Meditation occasionally reveals a vision of god-like kingly figure. To stand in its presence is uncomfortable. This is an 'avatar' of the creator god. The jealous god. The evil god. This god is a product of what gnostics call the Demiurge. The concept of good and evil takes a lifetime for most to understand. We are both a product of the god as in the source of all creation and the creator god who has bound us to flesh. The creator god does not know right from wrong, in it's 'mind' it is the 'source' god and acting justly. The creation has become more powerful than the creator. This jealous god doesn't quite get it.

This is the reason some people compare our physical world to the film 'The Matrix.' It's far more complicated than that, but this is a decent way to explain although not very believable (to most).

Jesus was meditating during fasting. This is where the creator god (the devil) tempted him. What happens when you meet this god and give in to temptation? The devil can make you powerful at the expense of your soul. This is probably where the concept of selling your soul to the devil comes from. Muhammad, Constantine, Genghis Khan, and several others became empowered by this devil appearing as god and went on to conquer through violence and tyranny. They failed the test.

It was under Constantine that the wisdom of the NT was vandalized making it difficult to tell the good from the bad. Jesus passed the test and became enlightened. Very few can pass, but when you do you become very powerful. Powerful enough to virally spread the word..

This world as we know it is controlled by the devil (ex - banksters). Most advocates of Abrahamism are unknowingly worshiping the devil. You don't worship god. You know god.
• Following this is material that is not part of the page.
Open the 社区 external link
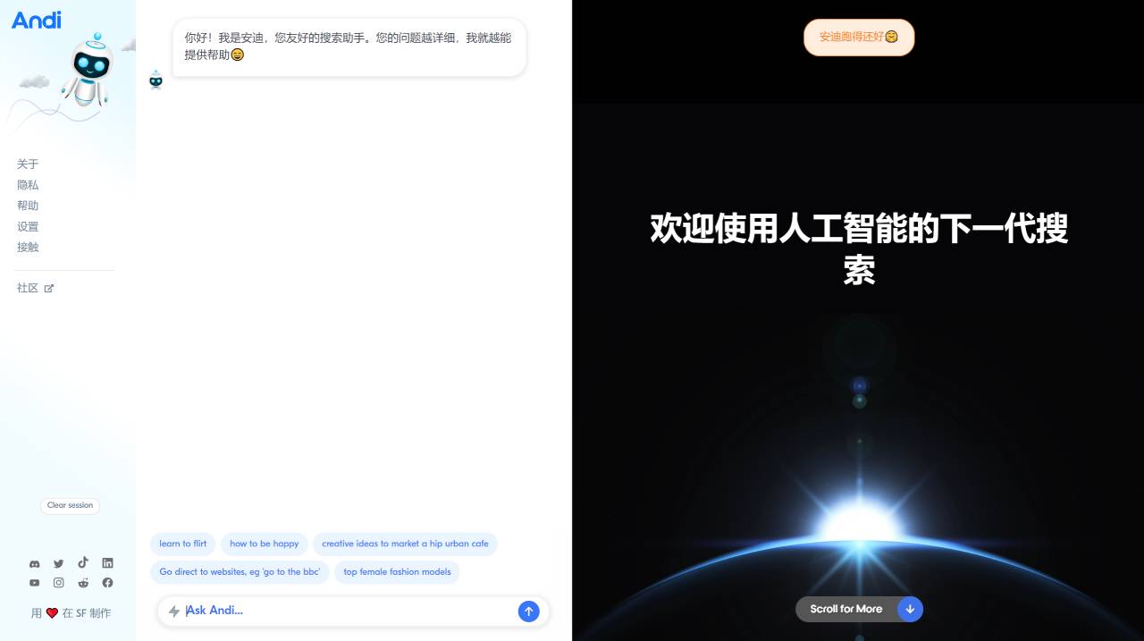Viewport: 1144px width, 641px height. [28, 287]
Knowledge is the key to knowing god.

Rather than allowing the message to go viral and the status quo collapse, they nailed him to a cross. At least that's how it happened in the canonical account more or less.
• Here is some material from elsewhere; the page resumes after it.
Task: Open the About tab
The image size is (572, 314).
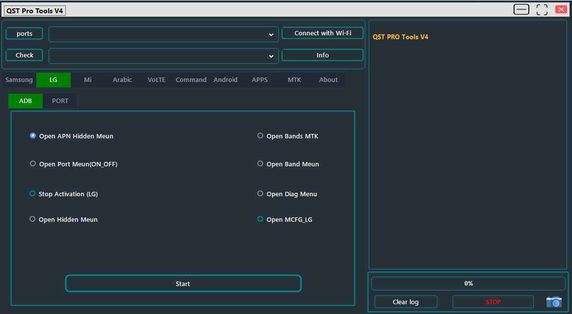Action: (x=328, y=79)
Many who mediate eventually reach "Jerusalem" which is not normally visible. This place exists on a higher plane of awareness within the boundaries of the physical world. Ezekiel and the John of revelation spoke of it. It is the same place as Muhammad's 'farthest mosque' and also the "Pinnacle of the temple" where the devil tempts Jesus.

Evil is a product of the demiruge creator god. It's called an archon. It is in all of us. But it can be removed via meditation and surviving temptation. If you ever have such an spiritual event and are given a choice to surrender your will to this false creator god, don't choose. Fight it. The end of the age is near and the devil will appear in the flesh as he has done before. Do not worship him, that weakens your spirit and gives him power. Learn the good from the bad so when the time comes, you can call him out.

Sounds crazy, eh? It is. But it feels right to me.